Selected answers from the Dumb SEO Questions Facebook & G+ community.
Steve Gerencser: I don`t care personally. Google already knows that those pages have nearly no value for users so they tend to not crawl or index very heavily. There are some strict technical SEOs that think the links to those pages should be no-followed to conserve whatever pagerank there may be on the linking page. But since those links tend to be in the footer anyway (almost no value) again, I don`t stress over it.
Edwin Jonk: I would noindex thank you pages. However customers might want to find information about the delivery or customer service in general. So I would say index them.
Kristine Schachinger: Index in general. Google looks for those items as evidence of a legitimate business.
Bill Slawski: Google said in the reasonable surfer patent that they likely wouldn`t send much PageRank to pages such as a terms of service page.

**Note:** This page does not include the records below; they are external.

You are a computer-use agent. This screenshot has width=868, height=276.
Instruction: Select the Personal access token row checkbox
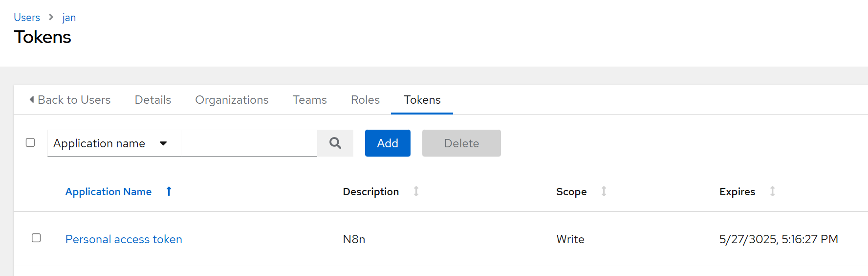click(x=36, y=238)
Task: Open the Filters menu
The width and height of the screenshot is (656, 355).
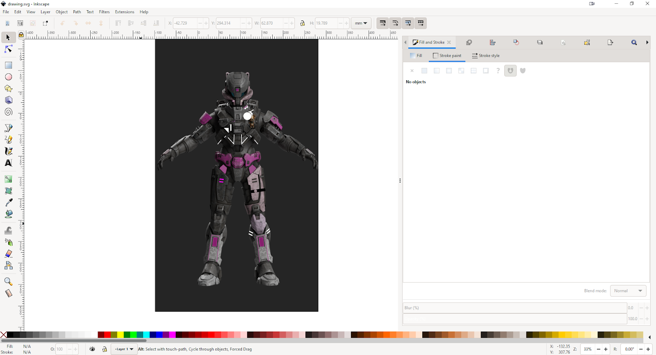Action: click(x=104, y=12)
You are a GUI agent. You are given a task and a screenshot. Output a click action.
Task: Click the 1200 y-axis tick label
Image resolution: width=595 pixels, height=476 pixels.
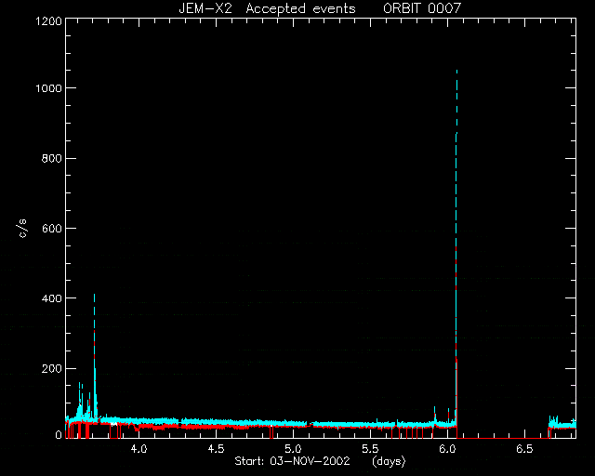[x=48, y=20]
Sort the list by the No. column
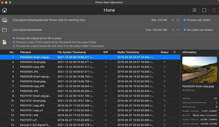The width and height of the screenshot is (219, 127). [12, 52]

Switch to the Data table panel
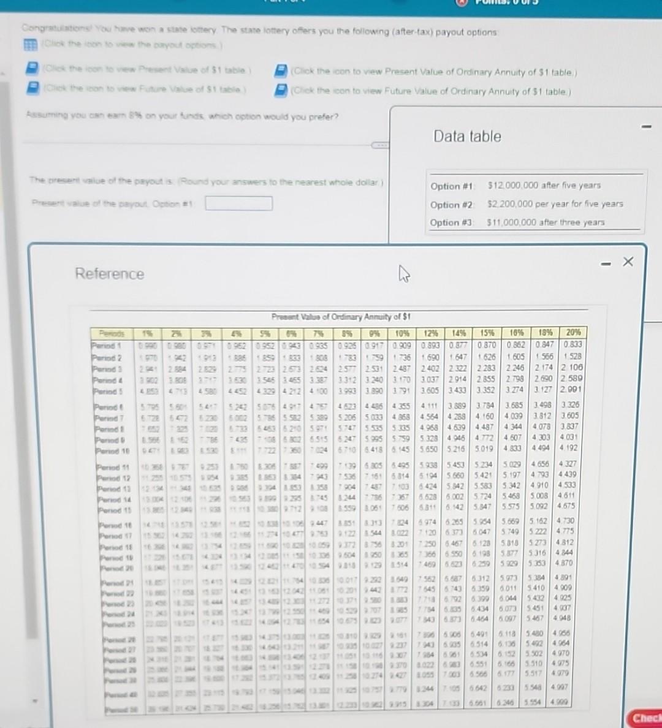coord(468,136)
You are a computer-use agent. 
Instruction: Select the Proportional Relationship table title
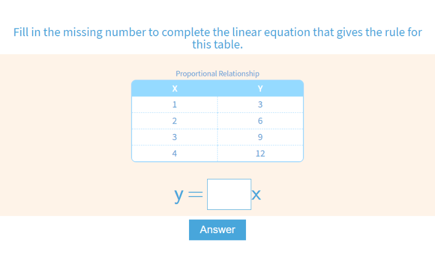point(218,73)
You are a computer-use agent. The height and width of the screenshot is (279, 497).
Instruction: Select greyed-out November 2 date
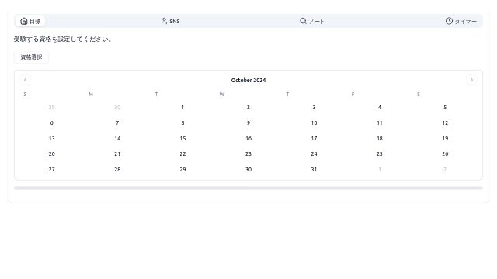point(445,170)
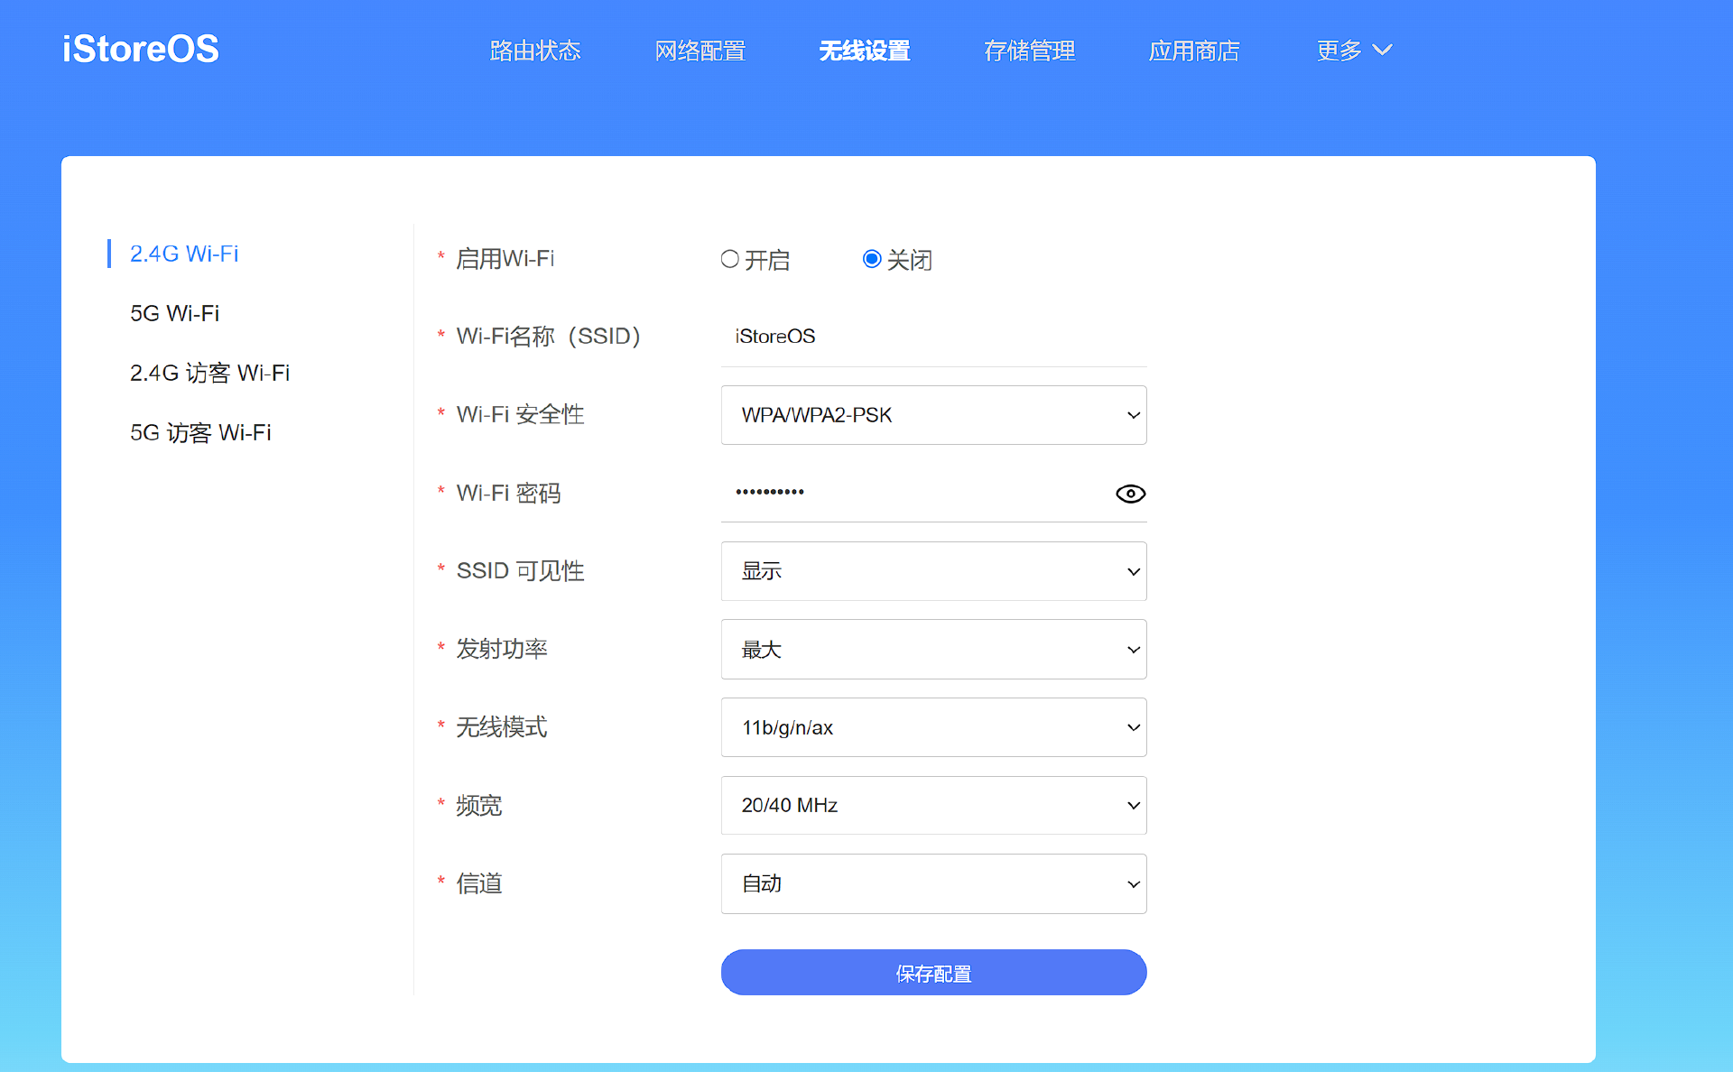Click the 保存配置 button
The image size is (1733, 1072).
click(933, 973)
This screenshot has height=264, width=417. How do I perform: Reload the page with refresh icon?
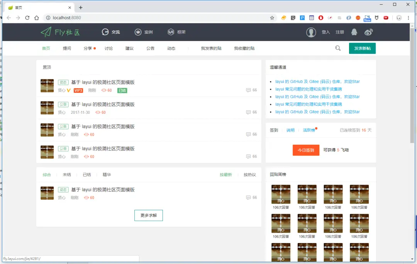click(27, 18)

There`s no need to nofollow pages like these.
Bill Slawski: "Systems and methods consistent with the principles of the invention may provide a reasonable surfer model that indicates that when a surfer accesses a document with a set of links, the surfer will follow some of the links with higher probability than others. This reasonable surfer model reflects the fact that not all of the links associated with a document are equally likely to be followed. Examples of unlikely followed links may include "Terms of Service" links, banner advertisements, and links unrelated to the document."
Ranking documents based on user behavior and/or feature data
http://patft.uspto.gov/netacgi/nph-Parser?Sect1=PTO1&Sect2=HITOFF&d=PALL&p=1&u=%2Fnetahtml%2FPTO%2Fsrchnum.htm&r=1&f=G&l=50&s1=9, 305, 099.PN.&OS=PN/9, 305, 099&RS=PN/9, 305, 099
Alan Bleiweiss: Site privacy? Useless for SEO. Return policies? Critical for SEO. So the answer is, it depends.
Bill Slawski: Let Google index crawl and index those. They aren`t going to use up too much PageRank doing it, and it doesn`t likely matter if you aren`t the highest ranking site in the world for "terms of service" or "Privacy Policy".
I do remember having a site that ranked 14th for "blue arrow". I told the client that they could remove that particular alt text for that image. Nobody was ever going to look for it. It was better making that alt="". :)
Peter Mead: My $0.02 just let google crawl and index.